| Task statement |
Report the count of lines below in which the string "sidebar" occurs; include nothing else.

[Pixel coordinate grounding data]
*** Begin section ***

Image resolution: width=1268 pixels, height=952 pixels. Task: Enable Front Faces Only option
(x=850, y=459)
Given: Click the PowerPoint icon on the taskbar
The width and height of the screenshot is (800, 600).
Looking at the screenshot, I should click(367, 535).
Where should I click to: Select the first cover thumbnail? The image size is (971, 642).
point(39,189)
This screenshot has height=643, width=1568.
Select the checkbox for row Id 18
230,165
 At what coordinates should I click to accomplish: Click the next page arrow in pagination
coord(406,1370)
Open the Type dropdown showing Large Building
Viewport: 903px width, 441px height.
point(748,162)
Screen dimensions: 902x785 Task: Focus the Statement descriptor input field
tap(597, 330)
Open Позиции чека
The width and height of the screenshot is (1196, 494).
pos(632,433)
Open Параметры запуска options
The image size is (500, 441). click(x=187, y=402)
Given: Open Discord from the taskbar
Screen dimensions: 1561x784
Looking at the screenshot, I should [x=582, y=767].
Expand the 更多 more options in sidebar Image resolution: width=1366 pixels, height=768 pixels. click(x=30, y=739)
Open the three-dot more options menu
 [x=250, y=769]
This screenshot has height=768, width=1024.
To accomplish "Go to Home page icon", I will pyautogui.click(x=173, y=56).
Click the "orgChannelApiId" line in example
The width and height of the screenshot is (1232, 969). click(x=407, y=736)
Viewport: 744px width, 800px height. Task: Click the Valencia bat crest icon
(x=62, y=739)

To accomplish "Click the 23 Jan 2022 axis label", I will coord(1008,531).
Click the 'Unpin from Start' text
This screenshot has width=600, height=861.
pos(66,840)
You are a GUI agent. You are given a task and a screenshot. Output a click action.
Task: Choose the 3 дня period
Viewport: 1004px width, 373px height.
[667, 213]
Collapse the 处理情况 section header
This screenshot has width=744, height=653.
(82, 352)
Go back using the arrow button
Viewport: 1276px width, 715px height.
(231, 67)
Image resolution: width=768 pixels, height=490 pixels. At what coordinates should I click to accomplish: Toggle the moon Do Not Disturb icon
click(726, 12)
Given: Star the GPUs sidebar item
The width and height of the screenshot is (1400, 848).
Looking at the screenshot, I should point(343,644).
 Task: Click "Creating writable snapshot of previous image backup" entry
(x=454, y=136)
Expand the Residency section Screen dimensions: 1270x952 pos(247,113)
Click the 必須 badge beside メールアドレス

*** End section ***

| Result of the task |
2